Models 14 and 15 in Table 6 show that the effects of reference group success on repeated collaborations are the opposite of those for distant network expansion. Specifically, the effect is negative for new collaborations with unsuccessful prior collaborators (β = –0.69, p<.01 in model 14) and positive for those with successful ones (β = 0.85, p<.01 in model 15). Models 16 and 17 show that reference group success does not have a statistically significant effect on local network expansion (β = 0.40, p = .12 in model 16), which contrasts with the significant positive effect of this variable on distant network expansion (β = 0.59, p<.01 in model 6). Yet the success of a songwriter’s reference group still makes local expansion with successful new local songwriters unlikely (β = –0.64, p<.01 in model 17). Stylistic invariance, our other independent variable, is not a significant predictor of any form of local collaboration in any of the models, as none of the coefficients approaches statistical significance. Except for the difficulty to collaborate with new successful local parties, the local expansion of an unsuccessful songwriter’s network seems to be largely independent of the two factors that affect the distant expansion of that network.
The analysis of local collaboration helps us to refine the interpretation of our results and to clarify how early-career songwriters navigate the transition from a closed to an open network. An unsuccessful songwriter with a successful reference group continues to work with her successful collaborators but does not repeat collaborations with unsuccessful ones. Rather, she starts collaborating with unsuccessful distant parties while consolidating her relationships with her successful collaborators—presumably to secure a steady flow of opportunities while exploring riskier distant relationships. Those new distant collaborations are not simply triggered by the lack of collaboration opportunities in her local network. Rather, entering distant collaborations is a way to expand her exposure to musical trends and ideas, creating new brokerage opportunities in her networks.
Discussion
The idea that actors have some level of control over their social relationships and thus can affect the composition and the structure of their social networks has been often implicit in the research linking networks with career outcomes (Burt, 2010: 222–223; Tasselli and Kilduff, 2021). Network studies have often associated network closure with positive outcomes for actors who lack the formal authority, status, or reputation to be recognized as legitimate players by their colleagues or audiences. Network closure, however, is typically an obstacle to developing a successful career. Across a variety of fields, success is typically associated with the brokerage opportunities provided by open, low-closure networks. Yet the question of how and when actors transition from a high-closure network that helps people survive in the earlier stages of their career to a network that is rich in the brokerage opportunities associated with a successful career has been largely absent in studies linking networks to career outcomes. We sought to fill this gap by developing and testing a theory of the factors that induce early-career freelance songwriters to start collaborating with distant colleagues and transition from a closed to an open network of collaborators, as well as the barriers they encounter when they navigate through that transition.

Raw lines
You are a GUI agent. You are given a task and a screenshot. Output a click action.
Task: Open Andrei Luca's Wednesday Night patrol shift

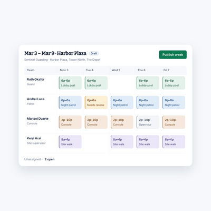click(122, 102)

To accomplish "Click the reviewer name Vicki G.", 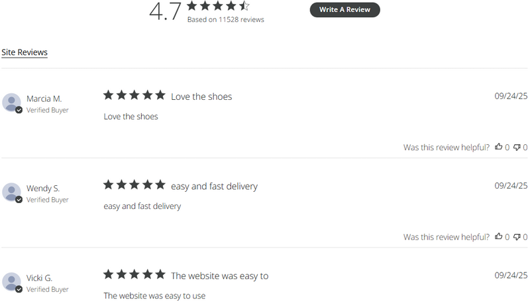I will (40, 278).
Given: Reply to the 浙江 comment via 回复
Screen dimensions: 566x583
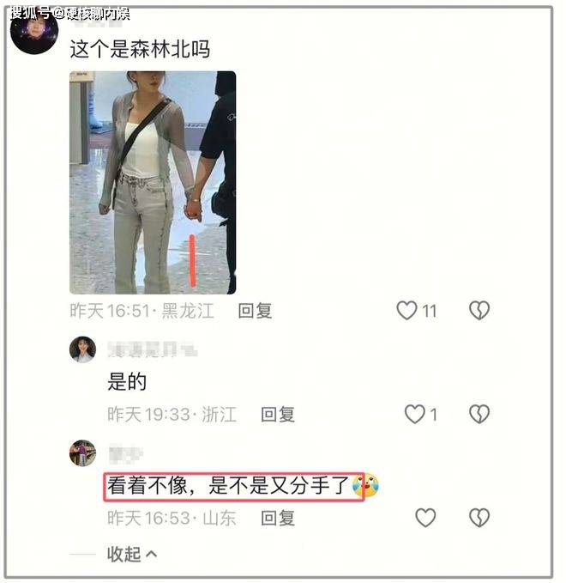Looking at the screenshot, I should click(278, 415).
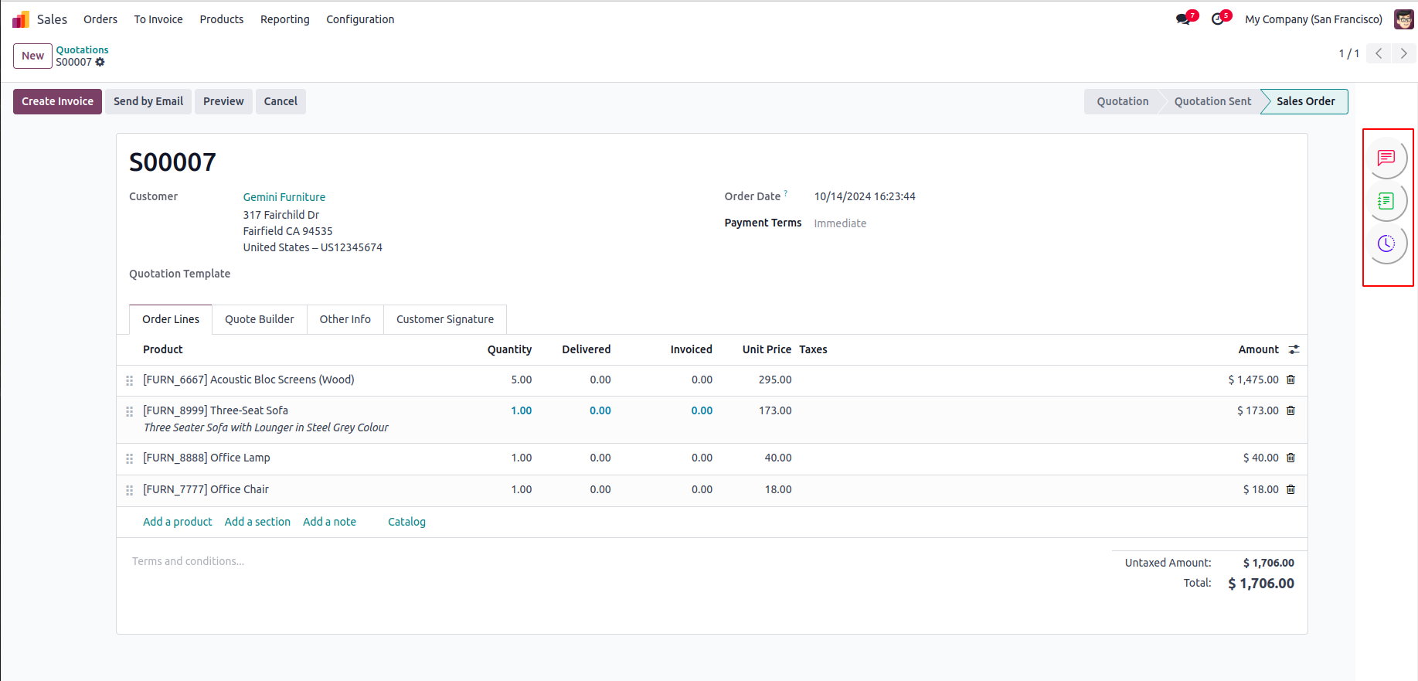Open the activities clock icon in sidebar
This screenshot has width=1418, height=681.
click(x=1386, y=243)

* What the task asks *
Repeat word for word the part of the passage on songwriters' collaboration networks from "The analysis of" to "in her networks.".

* Response to this exercise *
The analysis of local collaboration helps us to refine the interpretation of our results and to clarify how early-career songwriters navigate the transition from a closed to an open network. An unsuccessful songwriter with a successful reference group continues to work with her successful collaborators but does not repeat collaborations with unsuccessful ones. Rather, she starts collaborating with unsuccessful distant parties while consolidating her relationships with her successful collaborators—presumably to secure a steady flow of opportunities while exploring riskier distant relationships. Those new distant collaborations are not simply triggered by the lack of collaboration opportunities in her local network. Rather, entering distant collaborations is a way to expand her exposure to musical trends and ideas, creating new brokerage opportunities in her networks.